Baldwin County school officials have launched a random telephone survey of parents, seeking input on how the fast-growing district should handle years of steady enrollment increases, including whether residents would support higher property taxes to pay for new buildings.
The survey will reach an estimated 500 to 600 households within the 30,000-student system, according to district spokesman Terry Wilhite. It marks the second phase of a broader outreach effort that began last spring with community meetings held across each of the system’s six geographic districts, where administrators laid out capacity constraints, capital needs and enrollment projections.
District leaders have watched enrollment climb by roughly 2 percent annually since around 2000, but this year’s growth has caught officials off guard. Final numbers for the current school year won’t be finalized for several more weeks, but the district already counts more than 600 additional students compared with the same point last year.

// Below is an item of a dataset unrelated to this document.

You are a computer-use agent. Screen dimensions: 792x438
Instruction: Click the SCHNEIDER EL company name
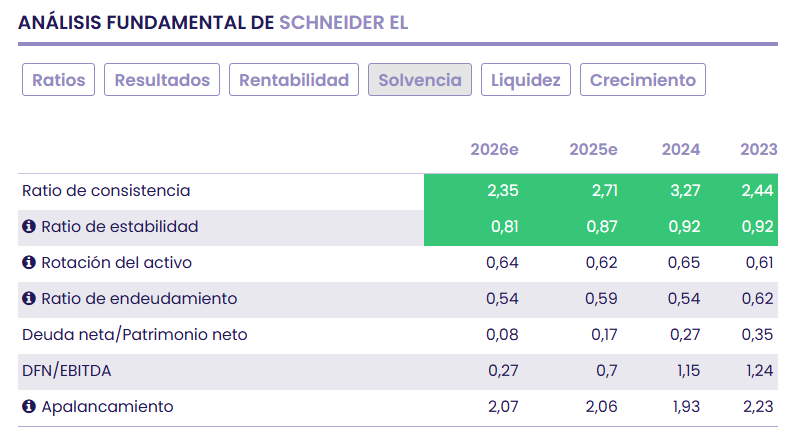click(x=343, y=22)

In past years, enrollment typically dipped slightly in the opening weeks of school before climbing back up; this year, Wilhite said, the increase showed up immediately on the first day of class.

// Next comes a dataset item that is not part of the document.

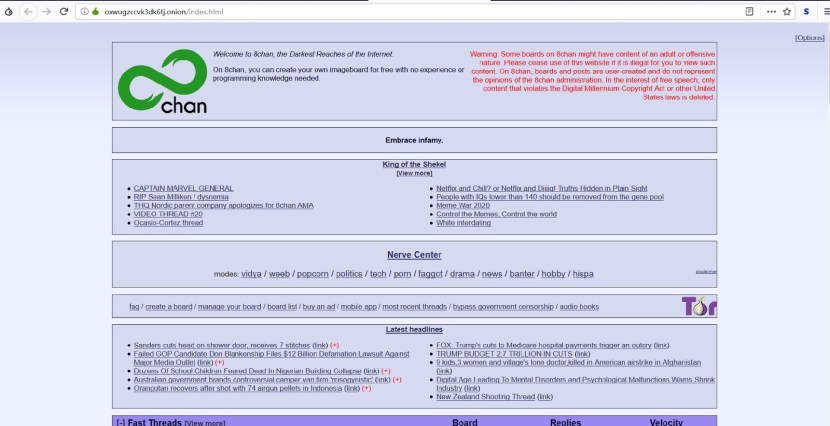Click the browser forward arrow button
The image size is (830, 426).
tap(45, 11)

Capacity concerns are not new. A 2013 analysis from the district’s geographic information systems coordinator warned that several Gulf Shores-area schools were already at or near maximum enrollment, that an elementary school on the eastern side of the county would reach full capacity within a couple of years, and that a Foley-area high school could swell to roughly 2,000 students within five years.
The phone survey is designed to give school board members a clearer sense of what taxpayers are willing to support as the district weighs its options, Wilhite said, including the politically sensitive step of asking voters to approve a property tax increase dedicated to school construction.
“It’s unquestionably a community issue,” Wilhite said, adding that resident input is essential before the board moves forward with any funding plan.
The outreach comes as the school board works through a proposed budget exceeding $300 million for the coming year. A second public hearing on that spending plan was scheduled this week at the system’s central office in Bay Minette, giving residents another opportunity to weigh in before board members finalize their decisions on both the budget and any long-term facilities strategy.
For families across Baldwin County, the survey results could shape decisions in the coming months about where new schools get built, which existing campuses get expanded, and how the district pays for it all.